Please be informed that it is suggested that we no longer trust the MD5 checksum anymore.  It is very easy to create two different binaries with the same MD5 checksum.

Samiux

cnewshk

We knew md5 or even sha1 are no longer trustable, but could you explain why you need to re-emphasise it today? Is there any new vulnerability was found recently?

samiux

We knew md5 or even sha1 are no longer trustable, but could you explain why you need to re-emphasise ...
cnewshk 發表於 2015-5-7 17:03

A researcher find a very easy way to make same MD5 checksum on two different binaries.  There are some download sites are still using MD5 checksum.  

I just to alert.

Samiux

rhino

Is there any alternative method to do intergity check of a file？

uganda_martyr

Please be informed that it is suggested that we no longer trust the MD5 checksum anymore.  It is ver ...
samiux 發表於 2015-5-7 16:45

So, what do you recommend?
Grateful for your advice.

samiux

@rhino and @uganda_martyr,

I may not be right but I suggest to use sha256sum for that purpose.

Samiux

lazyfai

In fact, checksum is important? Most important thing is NEVER download any software from untrusted source, eg. mainland forums pirate version, etc.

samiux

In fact, checksum is important?
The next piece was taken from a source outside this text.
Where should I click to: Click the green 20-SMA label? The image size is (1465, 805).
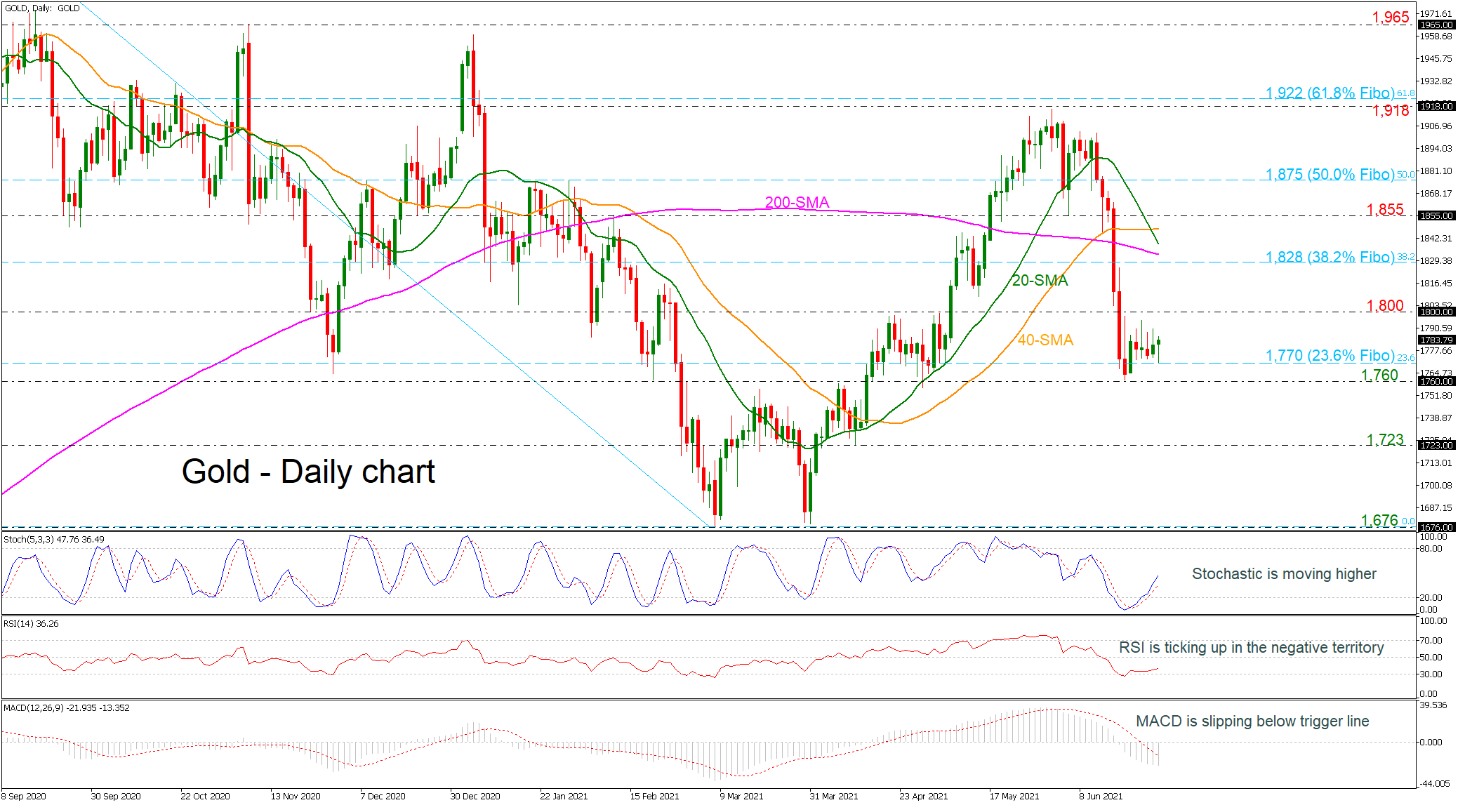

Most important thing is NEVER download any software from untrusted s ...
lazyfai 發表於 2015-5-7 21:47

May be you are right.  However, I am sorry to tell you that do not trust what you are downloaded even you do not download from untrust sources.

Samiux

lazyfai

Yes, you are right too.
In fact, if a hacker can replace a file on a download site with another file, he should be able to change the md5 or even sha256sum listed on the site as well.